Un altro momento significativo della deludente regia di Micheli è il finale del primo atto, con Despina che, sotto le mentite spoglie d'un medico, utilizza per guarire dagli effetti dell'avvelenamento Guglielmo e Ferrando un vibratore, più facile da rinvenire in un odierno sexy shop, anziché nello studio di qualche luminare del magnetismo animale. Sempre in questo finale i riferimenti sessuali sono continui e la chiusura della sipario avviene su una grande (quanto pretestuosa) orgia.

Delude, parimenti, la componente musicale dello spettacolo, a partire da Gioia Crepaldi (Fiordiligi), soprano dalla fisicità imponente, ma dalla voce esile, poco sonora nelle note gravi e fissa nel registro acuto, sicuramente non adatta al ruolo assegnatole, che riechederebbe altra maturità e altro spessore vocale. Problema opposto per la Dorabella di Victoria Yarovaya, dotata di una vocalità sicuramente più corposa, ma tendente decisamente al contralto, mentre la sua parte richiederebbe sonorità sopranili che hanno posto la Yarovaya in qualche ambascia nel registro acuto, comunque risolto con discreto mestiere.

Nella componente femminile del cast chi si è fatta preferire è stata la Despina di Barbara Massaro, che si disimpegna bene musicalmente, ma difetta di civetteria e malizia a causa sempre della regia di Micheli.

Male anche il Guglielmo di Pablo Gálvez, che appare più come un tenore che insiste sulla corda più grave, anziché un autentico baritono. Le due arie non sono eseguite con la necessaria incisività e la genericità di fraseggio pesa per tutto il corso dell'opera. Si sono, inoltre, notate numerose diffcoltà nella gestione del fiato e del legato, che contribuiscono alla piattezza espressiva diffusa.

L'elemento più deludente del cast è stato il Ferrando di Matteo Mezzaro, il quale si è trovato costantemente in difficoltà nel registro acuto, che pareva non girare correttamente, pur in una parte dalla tessitura certo non particolarmente ostica. “Un'aura amorosa” è interamente eseguita in mezzo-forte, senza alcuna sfumatura o variazione di colore. Le cose non vanno meglio, tuttavia, per quanto concerne la cavatina “Tradito, schernito dal perfido cor”, dall'espressione perennemente anodina.

..............................

Riprendi la recensione dello spettacolo con la regia di Micheli, partendo subito dopo l'ultima frase riportata.

..............................

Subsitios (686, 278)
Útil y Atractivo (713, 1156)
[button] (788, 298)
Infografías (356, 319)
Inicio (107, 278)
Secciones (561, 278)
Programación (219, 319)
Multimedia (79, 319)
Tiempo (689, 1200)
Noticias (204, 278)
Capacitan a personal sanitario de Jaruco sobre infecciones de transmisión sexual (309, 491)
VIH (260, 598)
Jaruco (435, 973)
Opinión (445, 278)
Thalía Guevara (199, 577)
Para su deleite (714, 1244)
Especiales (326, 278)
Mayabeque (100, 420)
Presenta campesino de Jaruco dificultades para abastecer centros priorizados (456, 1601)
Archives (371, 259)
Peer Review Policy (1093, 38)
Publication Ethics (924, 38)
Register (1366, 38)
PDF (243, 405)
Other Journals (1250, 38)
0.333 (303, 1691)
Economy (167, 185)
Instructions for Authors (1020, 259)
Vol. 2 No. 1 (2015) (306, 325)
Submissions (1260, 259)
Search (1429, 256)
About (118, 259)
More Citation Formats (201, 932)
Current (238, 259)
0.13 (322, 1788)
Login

..............................

• [Risposta]
Andrea Porta, il veterano del cast, semplicemente non dimostra di essere Don Alfonso: manca completamente nella definizione del parsonaggio la saggezza di chi ha molto vissuto e ben conosce la natura di uomini e donne. Poco o nulla della consapevolezza e dell'esperienza del filosofo, sostituita da numerosi portamenti fuori stile, accompagnati da altre bizzarre trovate registiche che portano lui (e Despina) a danzare balli tipici di un'autentica febbre del sabato sera, ma su una linea musicale e drammaturgica che nulla ha a che spartire con le loro movenze ed espressioni. Per buona sorte Don Alfonso non è un ruolo particolarmente impervio e alla fine la sua prova, per quanto non positiva nemmeno dal punto di vista vocale, soprattutto quando il recitativo tende all'arioso, si inquadra con sostanziale equilibrio all'interno dello spettacolo.

Poco incisiva anche la bacchetta di Gianluca Capuano, il quale si limita a una perfettibile esecuzione di un autore in cui l'emotività, più che irrompere inarrestabile e spontanea, dovrebbe sorgere da un'intelligente interpretazione. L'unità delle sezioni orchestrali non è sempre ineccepible, mentre i concertati sono eseguiti con discreta precisione, ma senza alcun mutamento d'intensità che conferisca un maggior dinamismo teatrale e psicologico.

Il Coro Operalombardia, diretto da Giuseppe Califano, affronta le poche pagine che lo vedevano impegnato con professionalità, senza incidere molto all'interno della produzione.

Le scene e le luci erano di Nicolas Bovey, i costumi dalla foggia contemporanea di Giada Masi. L'orchestra era quella dei Pomeriggi Musicali di Milano.